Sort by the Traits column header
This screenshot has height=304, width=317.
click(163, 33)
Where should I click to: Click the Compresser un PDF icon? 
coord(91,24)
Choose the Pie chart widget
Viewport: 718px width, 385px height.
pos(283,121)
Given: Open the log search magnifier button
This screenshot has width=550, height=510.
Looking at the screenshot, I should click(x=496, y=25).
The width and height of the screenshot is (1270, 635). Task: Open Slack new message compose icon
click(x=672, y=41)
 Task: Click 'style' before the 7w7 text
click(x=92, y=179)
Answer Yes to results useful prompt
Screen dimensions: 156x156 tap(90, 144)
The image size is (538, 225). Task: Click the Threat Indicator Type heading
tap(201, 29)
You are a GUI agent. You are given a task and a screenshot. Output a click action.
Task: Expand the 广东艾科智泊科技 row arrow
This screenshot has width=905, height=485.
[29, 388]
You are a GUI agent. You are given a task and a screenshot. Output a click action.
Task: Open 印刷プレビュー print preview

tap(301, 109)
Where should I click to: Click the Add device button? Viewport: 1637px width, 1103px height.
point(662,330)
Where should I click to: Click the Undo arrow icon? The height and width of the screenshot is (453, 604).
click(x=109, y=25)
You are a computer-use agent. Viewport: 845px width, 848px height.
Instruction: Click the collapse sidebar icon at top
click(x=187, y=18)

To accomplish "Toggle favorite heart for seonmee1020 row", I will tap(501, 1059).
——————————
### Task:
Arrange every line of the data above as a Markdown table with the columns "No." and "Text". Number the rows in order and leave out blank lines.

### Response for this exercise:
| No. | Text |
|---|---|
| 1 | Sort by the Traits column header |
| 2 | This screenshot has height=304, width=317. |
| 3 | click(163, 33) |
| 4 | Where should I click to: Click the Compresser un PDF icon?  |
| 5 | coord(91,24) |
| 6 | Choose the Pie chart widget |
| 7 | Viewport: 718px width, 385px height. |
| 8 | pos(283,121) |
| 9 | Given: Open the log search magnifier button |
| 10 | This screenshot has width=550, height=510. |
| 11 | Looking at the screenshot, I should click(x=496, y=25). |
| 12 | The width and height of the screenshot is (1270, 635). Task: Open Slack new message compose icon |
| 13 | click(x=672, y=41) |
| 14 |  Task: Click 'style' before the 7w7 text |
| 15 | click(x=92, y=179) |
| 16 | Answer Yes to results useful prompt |
| 17 | Screen dimensions: 156x156 tap(90, 144) |
| 18 | The image size is (538, 225). Task: Click the Threat Indicator Type heading |
| 19 | tap(201, 29) |
| 20 | You are a GUI agent. You are given a task and a screenshot. Output a click action. |
| 21 | Task: Expand the 广东艾科智泊科技 row arrow |
| 22 | This screenshot has width=905, height=485. |
| 23 | [29, 388] |
| 24 | You are a GUI agent. You are given a task and a screenshot. Output a click action. |
| 25 | Task: Open 印刷プレビュー print preview |
| 26 | tap(301, 109) |
| 27 | Where should I click to: Click the Add device button? Viewport: 1637px width, 1103px height. |
| 28 | point(662,330) |
| 29 | Where should I click to: Click the Undo arrow icon? The height and width of the screenshot is (453, 604). |
| 30 | click(x=109, y=25) |
| 31 | You are a computer-use agent. Viewport: 845px width, 848px height. |
| 32 | Instruction: Click the collapse sidebar icon at top |
| 33 | click(x=187, y=18) |
| 34 | To accomplish "Toggle favorite heart for seonmee1020 row", I will tap(501, 1059). |